**Stored items from a collection**
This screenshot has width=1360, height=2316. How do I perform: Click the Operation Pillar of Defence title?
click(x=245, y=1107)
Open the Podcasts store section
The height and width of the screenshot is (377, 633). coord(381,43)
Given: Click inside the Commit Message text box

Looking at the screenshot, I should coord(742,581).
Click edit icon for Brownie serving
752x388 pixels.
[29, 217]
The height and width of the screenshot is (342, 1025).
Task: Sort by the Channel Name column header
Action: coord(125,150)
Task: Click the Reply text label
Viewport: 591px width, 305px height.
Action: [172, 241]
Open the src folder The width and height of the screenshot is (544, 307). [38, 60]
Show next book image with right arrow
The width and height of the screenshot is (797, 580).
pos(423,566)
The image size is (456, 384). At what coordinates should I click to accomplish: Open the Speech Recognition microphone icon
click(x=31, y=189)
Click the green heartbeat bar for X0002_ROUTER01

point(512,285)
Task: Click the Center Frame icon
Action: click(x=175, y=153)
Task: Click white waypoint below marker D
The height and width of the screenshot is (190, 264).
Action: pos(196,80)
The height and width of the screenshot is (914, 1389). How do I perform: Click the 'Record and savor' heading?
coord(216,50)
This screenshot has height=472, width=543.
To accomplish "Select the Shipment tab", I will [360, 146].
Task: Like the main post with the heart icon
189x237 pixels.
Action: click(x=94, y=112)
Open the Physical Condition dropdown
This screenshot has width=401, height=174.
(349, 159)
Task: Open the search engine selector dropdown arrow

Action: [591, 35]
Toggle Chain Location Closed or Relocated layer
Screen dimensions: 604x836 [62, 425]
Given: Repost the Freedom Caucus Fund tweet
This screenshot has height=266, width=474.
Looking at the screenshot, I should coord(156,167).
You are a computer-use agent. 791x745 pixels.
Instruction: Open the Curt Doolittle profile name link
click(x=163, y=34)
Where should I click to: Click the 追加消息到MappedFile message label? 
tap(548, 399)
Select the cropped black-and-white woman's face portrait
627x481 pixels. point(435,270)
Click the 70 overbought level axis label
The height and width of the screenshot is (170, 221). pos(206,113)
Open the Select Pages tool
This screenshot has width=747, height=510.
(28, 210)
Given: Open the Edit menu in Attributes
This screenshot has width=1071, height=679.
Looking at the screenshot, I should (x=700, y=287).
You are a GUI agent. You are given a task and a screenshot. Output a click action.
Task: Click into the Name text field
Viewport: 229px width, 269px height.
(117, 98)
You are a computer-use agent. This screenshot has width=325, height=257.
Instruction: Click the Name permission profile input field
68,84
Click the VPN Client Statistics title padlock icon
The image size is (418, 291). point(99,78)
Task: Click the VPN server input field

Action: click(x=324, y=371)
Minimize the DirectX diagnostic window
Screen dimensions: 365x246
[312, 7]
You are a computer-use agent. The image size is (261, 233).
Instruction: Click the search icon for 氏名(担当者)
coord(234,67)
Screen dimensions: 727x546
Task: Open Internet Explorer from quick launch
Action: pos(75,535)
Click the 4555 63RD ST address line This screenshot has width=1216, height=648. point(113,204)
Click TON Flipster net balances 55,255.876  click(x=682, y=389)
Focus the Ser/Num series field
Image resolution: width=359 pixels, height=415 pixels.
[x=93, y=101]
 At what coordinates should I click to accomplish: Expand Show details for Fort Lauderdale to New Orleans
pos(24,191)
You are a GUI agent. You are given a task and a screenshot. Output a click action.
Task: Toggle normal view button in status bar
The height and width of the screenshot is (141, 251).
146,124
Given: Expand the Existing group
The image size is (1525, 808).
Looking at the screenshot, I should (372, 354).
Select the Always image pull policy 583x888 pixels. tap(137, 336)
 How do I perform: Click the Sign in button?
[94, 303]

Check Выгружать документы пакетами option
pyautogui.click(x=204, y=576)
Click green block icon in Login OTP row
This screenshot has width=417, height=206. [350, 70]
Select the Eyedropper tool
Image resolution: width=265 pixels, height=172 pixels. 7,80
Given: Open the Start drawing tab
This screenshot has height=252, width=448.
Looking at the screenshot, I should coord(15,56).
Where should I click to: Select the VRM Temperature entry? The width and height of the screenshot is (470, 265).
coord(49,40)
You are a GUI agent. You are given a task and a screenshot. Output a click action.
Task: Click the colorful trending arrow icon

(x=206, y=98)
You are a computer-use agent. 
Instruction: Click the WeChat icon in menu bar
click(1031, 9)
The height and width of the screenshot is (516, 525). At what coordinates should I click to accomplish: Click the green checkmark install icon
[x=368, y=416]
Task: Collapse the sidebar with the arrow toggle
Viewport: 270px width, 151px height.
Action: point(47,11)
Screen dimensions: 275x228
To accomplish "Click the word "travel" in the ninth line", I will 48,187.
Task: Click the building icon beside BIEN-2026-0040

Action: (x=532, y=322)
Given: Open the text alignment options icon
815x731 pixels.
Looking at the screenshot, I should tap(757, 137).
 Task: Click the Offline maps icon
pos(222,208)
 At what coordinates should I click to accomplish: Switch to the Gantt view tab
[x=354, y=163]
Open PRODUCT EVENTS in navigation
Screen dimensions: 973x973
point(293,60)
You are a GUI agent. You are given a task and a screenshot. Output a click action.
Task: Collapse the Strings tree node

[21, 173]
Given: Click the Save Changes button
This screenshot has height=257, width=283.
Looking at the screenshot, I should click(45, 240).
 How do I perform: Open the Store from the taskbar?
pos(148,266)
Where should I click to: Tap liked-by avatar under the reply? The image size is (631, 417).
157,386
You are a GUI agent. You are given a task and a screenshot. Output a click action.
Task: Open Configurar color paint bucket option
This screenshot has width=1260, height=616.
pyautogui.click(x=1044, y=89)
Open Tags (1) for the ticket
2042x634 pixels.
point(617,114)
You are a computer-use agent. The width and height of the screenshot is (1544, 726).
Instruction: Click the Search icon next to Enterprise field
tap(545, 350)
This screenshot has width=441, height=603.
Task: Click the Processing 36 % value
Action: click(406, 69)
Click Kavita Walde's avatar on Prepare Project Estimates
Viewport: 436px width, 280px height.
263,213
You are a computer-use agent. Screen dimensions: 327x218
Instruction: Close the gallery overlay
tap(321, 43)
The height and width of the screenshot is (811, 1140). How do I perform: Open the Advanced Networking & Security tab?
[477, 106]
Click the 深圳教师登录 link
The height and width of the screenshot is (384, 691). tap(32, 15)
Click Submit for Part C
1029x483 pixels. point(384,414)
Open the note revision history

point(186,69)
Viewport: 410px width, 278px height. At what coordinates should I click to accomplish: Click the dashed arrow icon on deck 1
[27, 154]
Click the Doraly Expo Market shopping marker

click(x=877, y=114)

**PROBLEM TO WORK ON**
Starting at the line that contains "Task: Open Configurar", print every line through the last one of the records, exactly and with nothing else.

**RESPONSE**
Task: Open Configurar color paint bucket option
This screenshot has width=1260, height=616.
pyautogui.click(x=1044, y=89)
Open Tags (1) for the ticket
2042x634 pixels.
point(617,114)
You are a computer-use agent. The width and height of the screenshot is (1544, 726).
Instruction: Click the Search icon next to Enterprise field
tap(545, 350)
This screenshot has width=441, height=603.
Task: Click the Processing 36 % value
Action: click(406, 69)
Click Kavita Walde's avatar on Prepare Project Estimates
Viewport: 436px width, 280px height.
263,213
You are a computer-use agent. Screen dimensions: 327x218
Instruction: Close the gallery overlay
tap(321, 43)
The height and width of the screenshot is (811, 1140). How do I perform: Open the Advanced Networking & Security tab?
[477, 106]
Click the 深圳教师登录 link
The height and width of the screenshot is (384, 691). tap(32, 15)
Click Submit for Part C
1029x483 pixels. point(384,414)
Open the note revision history

point(186,69)
Viewport: 410px width, 278px height. At what coordinates should I click to accomplish: Click the dashed arrow icon on deck 1
[27, 154]
Click the Doraly Expo Market shopping marker

click(x=877, y=114)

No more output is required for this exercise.